A few years ago I decided it was a good idea to have a dedicated file server in my home. After a bit of looking around, I set my mind on a
Maxtor Shared Storage II - 1TB. This has 2 drives of 500GB each inside, and it can be set up as a Raid-0 or Raid-1 device. It is configured via a simple web interface.
I bought one and configured it as a Raid-1 device. After a short while, I also decided to update the firmware with a version based on
OpenMSS.
Shortly after the warranty expired, one of the drives failed badly. The clicking that was coming out of it was pretty loud but in a twisted way also quite pleasant, somehow clicking along with Bob Marley's "Redemption Songs". Anyway, I managed to replace the faulty drive and rebuild the array, and my file server has been living happily ever since... until yesterday.

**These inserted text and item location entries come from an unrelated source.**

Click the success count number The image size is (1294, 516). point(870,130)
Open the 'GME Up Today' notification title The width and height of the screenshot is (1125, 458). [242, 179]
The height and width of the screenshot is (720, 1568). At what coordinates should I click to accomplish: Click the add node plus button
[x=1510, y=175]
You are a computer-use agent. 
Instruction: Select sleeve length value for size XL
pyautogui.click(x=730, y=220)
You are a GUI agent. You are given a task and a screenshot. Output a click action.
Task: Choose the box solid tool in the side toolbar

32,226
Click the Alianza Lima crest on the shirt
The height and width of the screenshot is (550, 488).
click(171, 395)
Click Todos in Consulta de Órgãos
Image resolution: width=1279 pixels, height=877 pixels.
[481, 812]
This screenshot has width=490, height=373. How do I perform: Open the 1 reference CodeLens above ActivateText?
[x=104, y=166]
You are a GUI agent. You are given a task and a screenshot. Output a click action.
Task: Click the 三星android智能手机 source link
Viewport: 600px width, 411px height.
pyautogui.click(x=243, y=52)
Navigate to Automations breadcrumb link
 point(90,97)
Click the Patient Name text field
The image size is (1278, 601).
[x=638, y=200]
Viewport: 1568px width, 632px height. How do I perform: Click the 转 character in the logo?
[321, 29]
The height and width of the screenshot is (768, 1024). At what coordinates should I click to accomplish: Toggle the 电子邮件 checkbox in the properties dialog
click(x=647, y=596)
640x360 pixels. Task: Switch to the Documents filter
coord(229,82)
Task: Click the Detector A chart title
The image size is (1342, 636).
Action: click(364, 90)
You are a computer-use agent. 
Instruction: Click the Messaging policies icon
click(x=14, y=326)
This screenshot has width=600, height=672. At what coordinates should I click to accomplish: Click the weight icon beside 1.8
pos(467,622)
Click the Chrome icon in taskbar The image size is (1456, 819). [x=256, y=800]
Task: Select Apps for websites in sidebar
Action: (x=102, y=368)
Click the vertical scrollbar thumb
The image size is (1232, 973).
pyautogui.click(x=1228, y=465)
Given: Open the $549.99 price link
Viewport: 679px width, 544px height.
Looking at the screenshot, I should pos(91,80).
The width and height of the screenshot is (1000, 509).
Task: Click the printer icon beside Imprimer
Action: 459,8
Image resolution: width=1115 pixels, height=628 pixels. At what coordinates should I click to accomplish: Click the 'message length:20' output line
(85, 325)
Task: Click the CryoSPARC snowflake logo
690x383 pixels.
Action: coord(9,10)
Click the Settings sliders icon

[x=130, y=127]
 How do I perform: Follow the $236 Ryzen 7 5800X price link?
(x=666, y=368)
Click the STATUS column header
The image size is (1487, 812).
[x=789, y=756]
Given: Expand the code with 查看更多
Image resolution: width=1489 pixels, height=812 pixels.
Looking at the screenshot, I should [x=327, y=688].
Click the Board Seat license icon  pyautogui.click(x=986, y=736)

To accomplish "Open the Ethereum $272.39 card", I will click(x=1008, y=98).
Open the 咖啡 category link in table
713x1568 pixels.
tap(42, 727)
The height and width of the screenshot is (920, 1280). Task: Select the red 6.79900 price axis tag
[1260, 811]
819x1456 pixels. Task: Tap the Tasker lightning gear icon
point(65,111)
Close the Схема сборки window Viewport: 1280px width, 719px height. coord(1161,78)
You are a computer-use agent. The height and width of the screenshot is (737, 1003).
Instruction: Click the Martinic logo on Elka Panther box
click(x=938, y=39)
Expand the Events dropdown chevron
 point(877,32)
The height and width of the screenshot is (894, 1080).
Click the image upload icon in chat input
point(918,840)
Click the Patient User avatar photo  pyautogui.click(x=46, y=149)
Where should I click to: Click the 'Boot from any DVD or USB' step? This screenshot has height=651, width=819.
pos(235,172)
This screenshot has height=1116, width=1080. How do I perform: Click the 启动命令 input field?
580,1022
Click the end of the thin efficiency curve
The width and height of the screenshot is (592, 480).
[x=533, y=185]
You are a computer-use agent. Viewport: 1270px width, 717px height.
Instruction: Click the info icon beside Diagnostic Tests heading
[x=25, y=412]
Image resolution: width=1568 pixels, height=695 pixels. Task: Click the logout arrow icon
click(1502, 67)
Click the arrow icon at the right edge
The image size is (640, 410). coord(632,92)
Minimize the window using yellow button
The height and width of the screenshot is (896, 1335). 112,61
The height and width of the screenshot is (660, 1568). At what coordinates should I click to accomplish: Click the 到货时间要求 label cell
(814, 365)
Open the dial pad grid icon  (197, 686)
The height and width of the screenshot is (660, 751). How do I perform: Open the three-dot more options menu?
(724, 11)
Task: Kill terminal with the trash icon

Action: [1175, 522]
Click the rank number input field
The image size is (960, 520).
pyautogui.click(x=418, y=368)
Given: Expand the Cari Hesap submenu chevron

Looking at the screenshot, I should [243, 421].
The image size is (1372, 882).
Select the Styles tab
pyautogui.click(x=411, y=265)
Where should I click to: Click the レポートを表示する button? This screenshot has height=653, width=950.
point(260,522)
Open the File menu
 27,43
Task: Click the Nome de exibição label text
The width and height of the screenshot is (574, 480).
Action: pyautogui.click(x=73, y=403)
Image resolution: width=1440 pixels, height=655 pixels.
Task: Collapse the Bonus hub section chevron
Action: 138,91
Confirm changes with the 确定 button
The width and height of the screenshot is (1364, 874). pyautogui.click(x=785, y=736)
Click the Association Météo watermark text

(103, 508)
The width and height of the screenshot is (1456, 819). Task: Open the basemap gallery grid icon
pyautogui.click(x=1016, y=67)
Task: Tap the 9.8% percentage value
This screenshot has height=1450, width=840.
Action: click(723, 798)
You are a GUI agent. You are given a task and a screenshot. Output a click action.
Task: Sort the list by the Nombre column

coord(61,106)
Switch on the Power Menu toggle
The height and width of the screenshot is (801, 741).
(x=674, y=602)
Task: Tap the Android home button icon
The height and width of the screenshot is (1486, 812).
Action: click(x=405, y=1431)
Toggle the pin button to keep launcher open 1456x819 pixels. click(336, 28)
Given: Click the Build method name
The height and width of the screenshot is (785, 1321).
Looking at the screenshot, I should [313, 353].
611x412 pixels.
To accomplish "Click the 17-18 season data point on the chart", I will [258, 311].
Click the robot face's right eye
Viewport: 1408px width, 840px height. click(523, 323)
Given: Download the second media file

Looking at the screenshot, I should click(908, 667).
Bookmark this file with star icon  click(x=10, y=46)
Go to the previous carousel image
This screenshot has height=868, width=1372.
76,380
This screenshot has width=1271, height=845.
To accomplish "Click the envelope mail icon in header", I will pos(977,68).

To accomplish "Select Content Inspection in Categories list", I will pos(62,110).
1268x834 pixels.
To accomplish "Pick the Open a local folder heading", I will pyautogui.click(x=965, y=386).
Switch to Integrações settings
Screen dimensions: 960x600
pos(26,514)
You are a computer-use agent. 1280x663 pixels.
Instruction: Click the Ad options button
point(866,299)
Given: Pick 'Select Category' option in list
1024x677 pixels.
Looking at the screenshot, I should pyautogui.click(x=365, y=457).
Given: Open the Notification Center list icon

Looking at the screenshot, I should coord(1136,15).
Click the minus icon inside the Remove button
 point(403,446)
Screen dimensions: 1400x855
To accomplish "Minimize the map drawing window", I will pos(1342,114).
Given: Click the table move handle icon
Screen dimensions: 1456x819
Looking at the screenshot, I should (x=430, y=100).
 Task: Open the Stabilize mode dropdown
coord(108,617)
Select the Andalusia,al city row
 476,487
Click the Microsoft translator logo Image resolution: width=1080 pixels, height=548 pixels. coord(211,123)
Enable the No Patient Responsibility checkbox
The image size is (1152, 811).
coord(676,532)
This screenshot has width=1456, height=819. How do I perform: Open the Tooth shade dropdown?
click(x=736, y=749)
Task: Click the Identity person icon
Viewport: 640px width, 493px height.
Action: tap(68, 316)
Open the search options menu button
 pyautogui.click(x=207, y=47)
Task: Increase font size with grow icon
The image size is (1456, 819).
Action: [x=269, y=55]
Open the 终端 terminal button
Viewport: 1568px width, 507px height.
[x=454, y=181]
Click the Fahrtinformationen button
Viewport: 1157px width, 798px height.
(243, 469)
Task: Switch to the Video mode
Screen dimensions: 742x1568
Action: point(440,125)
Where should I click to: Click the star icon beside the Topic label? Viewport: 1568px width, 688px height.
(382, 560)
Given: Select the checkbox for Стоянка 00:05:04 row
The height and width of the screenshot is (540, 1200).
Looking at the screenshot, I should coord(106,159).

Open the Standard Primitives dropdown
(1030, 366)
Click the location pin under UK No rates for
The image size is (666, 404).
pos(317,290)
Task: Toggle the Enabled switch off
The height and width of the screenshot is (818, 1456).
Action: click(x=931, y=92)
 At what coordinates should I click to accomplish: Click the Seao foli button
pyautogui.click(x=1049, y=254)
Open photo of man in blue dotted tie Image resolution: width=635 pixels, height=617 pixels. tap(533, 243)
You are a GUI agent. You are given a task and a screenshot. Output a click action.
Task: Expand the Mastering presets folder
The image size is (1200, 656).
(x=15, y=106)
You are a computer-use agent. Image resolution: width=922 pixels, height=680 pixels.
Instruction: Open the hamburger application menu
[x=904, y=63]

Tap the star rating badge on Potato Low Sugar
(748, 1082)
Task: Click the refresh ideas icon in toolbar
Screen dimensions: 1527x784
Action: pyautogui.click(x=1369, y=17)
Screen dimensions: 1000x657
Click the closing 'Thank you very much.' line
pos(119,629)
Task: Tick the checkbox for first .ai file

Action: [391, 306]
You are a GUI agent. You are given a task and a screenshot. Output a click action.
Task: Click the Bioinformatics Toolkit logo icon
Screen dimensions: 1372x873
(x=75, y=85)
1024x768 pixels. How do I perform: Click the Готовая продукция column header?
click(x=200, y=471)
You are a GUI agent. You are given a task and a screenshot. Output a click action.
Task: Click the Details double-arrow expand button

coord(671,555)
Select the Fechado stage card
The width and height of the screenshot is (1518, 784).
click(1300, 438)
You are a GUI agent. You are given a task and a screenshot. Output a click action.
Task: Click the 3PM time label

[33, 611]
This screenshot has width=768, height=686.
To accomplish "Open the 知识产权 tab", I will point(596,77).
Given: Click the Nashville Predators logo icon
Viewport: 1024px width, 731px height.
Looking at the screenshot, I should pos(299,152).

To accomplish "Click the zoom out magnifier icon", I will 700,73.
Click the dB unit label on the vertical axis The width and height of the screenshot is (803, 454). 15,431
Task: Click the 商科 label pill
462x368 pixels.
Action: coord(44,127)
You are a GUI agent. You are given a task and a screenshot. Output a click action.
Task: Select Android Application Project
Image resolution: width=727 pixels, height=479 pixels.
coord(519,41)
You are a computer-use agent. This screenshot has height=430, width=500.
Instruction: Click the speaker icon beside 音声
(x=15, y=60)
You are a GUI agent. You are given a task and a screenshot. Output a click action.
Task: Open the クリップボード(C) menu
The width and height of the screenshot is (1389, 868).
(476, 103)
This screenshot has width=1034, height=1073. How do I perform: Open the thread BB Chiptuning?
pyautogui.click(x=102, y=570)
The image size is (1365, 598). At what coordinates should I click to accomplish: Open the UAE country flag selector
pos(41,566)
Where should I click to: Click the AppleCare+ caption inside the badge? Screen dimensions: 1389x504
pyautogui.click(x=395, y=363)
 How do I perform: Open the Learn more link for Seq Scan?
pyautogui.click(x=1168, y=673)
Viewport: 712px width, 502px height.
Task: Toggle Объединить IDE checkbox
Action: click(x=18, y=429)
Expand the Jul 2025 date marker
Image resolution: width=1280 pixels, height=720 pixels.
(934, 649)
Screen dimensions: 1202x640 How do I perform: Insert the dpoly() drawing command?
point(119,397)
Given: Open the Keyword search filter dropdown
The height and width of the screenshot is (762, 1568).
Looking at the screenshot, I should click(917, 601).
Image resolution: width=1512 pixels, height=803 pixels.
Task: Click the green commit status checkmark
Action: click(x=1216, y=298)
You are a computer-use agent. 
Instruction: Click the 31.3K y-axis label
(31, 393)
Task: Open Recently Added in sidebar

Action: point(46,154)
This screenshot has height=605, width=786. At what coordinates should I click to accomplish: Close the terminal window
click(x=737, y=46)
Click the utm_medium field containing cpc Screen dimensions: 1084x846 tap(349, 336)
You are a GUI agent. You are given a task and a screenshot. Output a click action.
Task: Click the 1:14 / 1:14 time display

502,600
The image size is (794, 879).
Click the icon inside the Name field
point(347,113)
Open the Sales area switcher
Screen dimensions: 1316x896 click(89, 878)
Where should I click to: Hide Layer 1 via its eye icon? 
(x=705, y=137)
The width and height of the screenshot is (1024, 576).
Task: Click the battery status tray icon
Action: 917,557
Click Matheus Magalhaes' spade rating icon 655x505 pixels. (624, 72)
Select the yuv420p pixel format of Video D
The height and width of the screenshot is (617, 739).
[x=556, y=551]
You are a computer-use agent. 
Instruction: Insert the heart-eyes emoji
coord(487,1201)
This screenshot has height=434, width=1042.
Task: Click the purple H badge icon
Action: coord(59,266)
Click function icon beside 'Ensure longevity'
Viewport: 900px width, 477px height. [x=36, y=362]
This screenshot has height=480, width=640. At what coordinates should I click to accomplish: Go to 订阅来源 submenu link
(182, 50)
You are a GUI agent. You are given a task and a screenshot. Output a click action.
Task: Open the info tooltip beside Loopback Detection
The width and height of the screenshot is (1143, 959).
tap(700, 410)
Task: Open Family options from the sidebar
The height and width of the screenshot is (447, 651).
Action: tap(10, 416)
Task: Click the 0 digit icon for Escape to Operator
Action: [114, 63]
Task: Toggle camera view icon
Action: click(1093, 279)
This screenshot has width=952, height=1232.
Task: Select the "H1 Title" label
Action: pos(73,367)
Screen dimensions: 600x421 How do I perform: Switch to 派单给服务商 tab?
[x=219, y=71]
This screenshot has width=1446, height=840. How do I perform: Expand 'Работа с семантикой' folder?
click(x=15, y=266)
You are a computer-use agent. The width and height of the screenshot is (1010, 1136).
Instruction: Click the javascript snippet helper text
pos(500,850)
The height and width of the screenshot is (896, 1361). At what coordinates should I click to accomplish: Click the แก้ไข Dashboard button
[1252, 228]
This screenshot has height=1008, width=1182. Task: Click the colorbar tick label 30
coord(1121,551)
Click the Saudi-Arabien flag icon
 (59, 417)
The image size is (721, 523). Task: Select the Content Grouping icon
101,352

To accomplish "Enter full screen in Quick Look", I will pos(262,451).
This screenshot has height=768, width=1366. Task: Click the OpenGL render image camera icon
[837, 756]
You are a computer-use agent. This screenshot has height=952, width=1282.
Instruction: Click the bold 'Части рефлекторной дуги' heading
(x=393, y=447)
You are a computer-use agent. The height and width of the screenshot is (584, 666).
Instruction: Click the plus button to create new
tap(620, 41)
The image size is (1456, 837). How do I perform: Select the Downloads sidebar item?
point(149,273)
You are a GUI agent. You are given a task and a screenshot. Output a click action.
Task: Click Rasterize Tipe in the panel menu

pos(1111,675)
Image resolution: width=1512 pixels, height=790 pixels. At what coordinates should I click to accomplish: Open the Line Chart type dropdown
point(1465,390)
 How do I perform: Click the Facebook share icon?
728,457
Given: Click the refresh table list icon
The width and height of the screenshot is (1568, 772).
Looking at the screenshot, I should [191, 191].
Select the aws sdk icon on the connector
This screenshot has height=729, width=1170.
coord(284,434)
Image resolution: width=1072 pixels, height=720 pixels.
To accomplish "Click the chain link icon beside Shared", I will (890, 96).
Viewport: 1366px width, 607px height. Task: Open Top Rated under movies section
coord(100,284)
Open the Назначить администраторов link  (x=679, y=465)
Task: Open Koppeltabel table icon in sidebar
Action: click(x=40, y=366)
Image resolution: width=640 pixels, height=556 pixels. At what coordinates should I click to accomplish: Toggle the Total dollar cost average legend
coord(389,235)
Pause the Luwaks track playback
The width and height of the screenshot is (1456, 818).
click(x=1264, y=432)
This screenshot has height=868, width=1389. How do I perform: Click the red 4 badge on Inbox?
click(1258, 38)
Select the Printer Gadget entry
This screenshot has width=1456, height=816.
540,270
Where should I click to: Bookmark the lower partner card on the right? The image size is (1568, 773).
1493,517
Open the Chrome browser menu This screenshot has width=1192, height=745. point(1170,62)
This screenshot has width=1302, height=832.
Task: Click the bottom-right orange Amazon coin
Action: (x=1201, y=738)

It was either a power failure or a loose PSU connector, or both. As a result, the power light started flashing alternatively green (once) and amber (once). I went to the diagnostics page only to find that my device was functioning "within normal parameters". Hmmm... that can't be right.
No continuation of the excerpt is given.